Longe de mim querer defender o governo dos aiatolás. Não existe
ditado mais equivocado do que “cada povo tem o governo que merece”. Durante meu
tempo no Irã, conheci um povo gentil e hospitaleiro vivendo contrariados sob um
regime opressor mas que nem por isso querem ajuda externa. Afinal, se retrocedermos 60 anos para compreender como a situação
política do Irã chegou onde está, veremos que, na raíz do problema, está
exatamente essa “ajuda externa”, obviamente imbuída por interesses escusos.
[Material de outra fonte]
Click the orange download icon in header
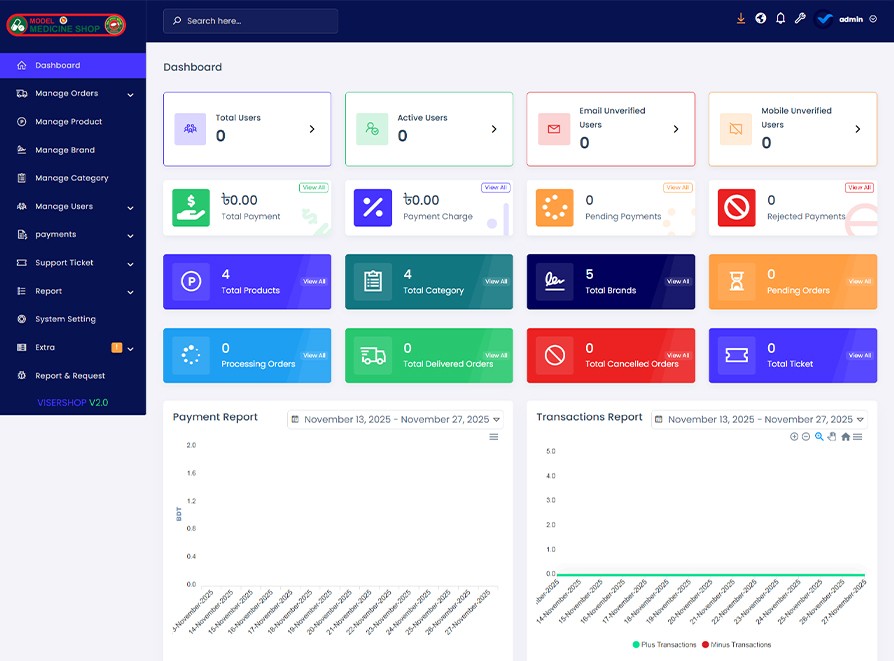 point(741,19)
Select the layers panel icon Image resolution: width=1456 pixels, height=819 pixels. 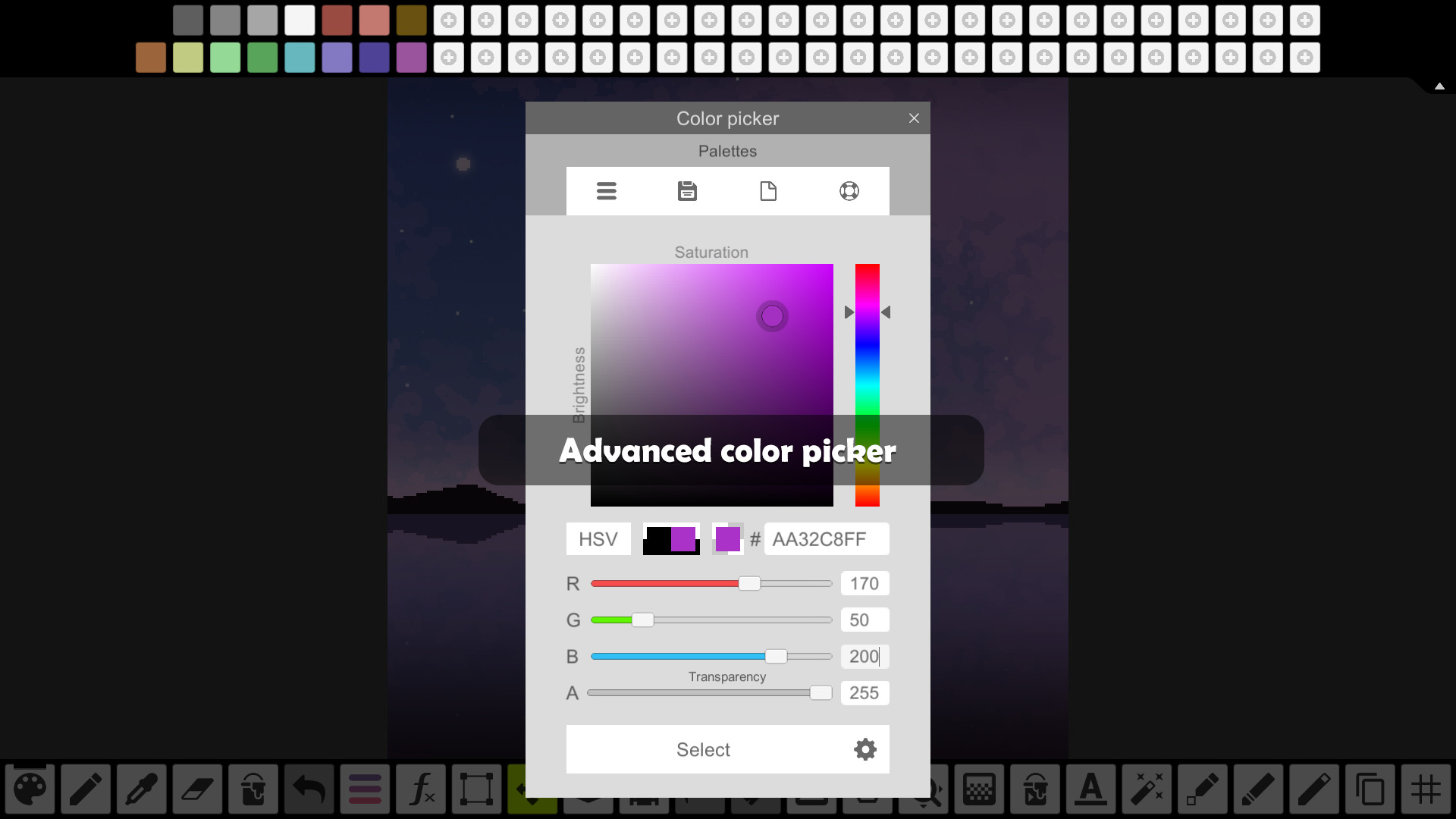pyautogui.click(x=365, y=789)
Gostaria, porém, de propor algumas reflexões afim de equilibrar
um pouco a balança sobre uma questão abordada pela mídia de maneira
absolutamente tendenciosa.
Há anos os Estados Unidos vem tentando fazer ao Irã o que
fez ao Iraque, encontrar uma desculpa para derrubar o regime local e instalar
um “governo-fantoche” que defenda seus interesses. O pretexto usado para isso é
a suspeita sobre o programa nuclear iraniano. Mas afinal, como o único país a
lançar duas bombas atômicas sobre regiões habitadas tornou-se a polícia do
mundo para questões nucleares? Por que apoiam o programa nuclear indiano que
tem uma indisfarçada finalidade bélica? Por que não começam a desmilitarização
por si próprios ou por Israel (que tem um enorme arsenal nuclear)?
Estaríamos caminhando para uma nova Guerra Fria? Já temos
até um novo “muro de Berlim” erguido agora em Israel. Por enquanto, podemos
ficar tranquilos, o poder concentra-se todo de um lado e dessa forma, a chance
de um conflito é menor que a de um massacre. Mas para que esse massacre ocorra
sem chocar a opinião pública é preciso criar um preconceito, tão abominável
quanto os preconceitos de raça e orientação sexual. Aí está o papel da mídia.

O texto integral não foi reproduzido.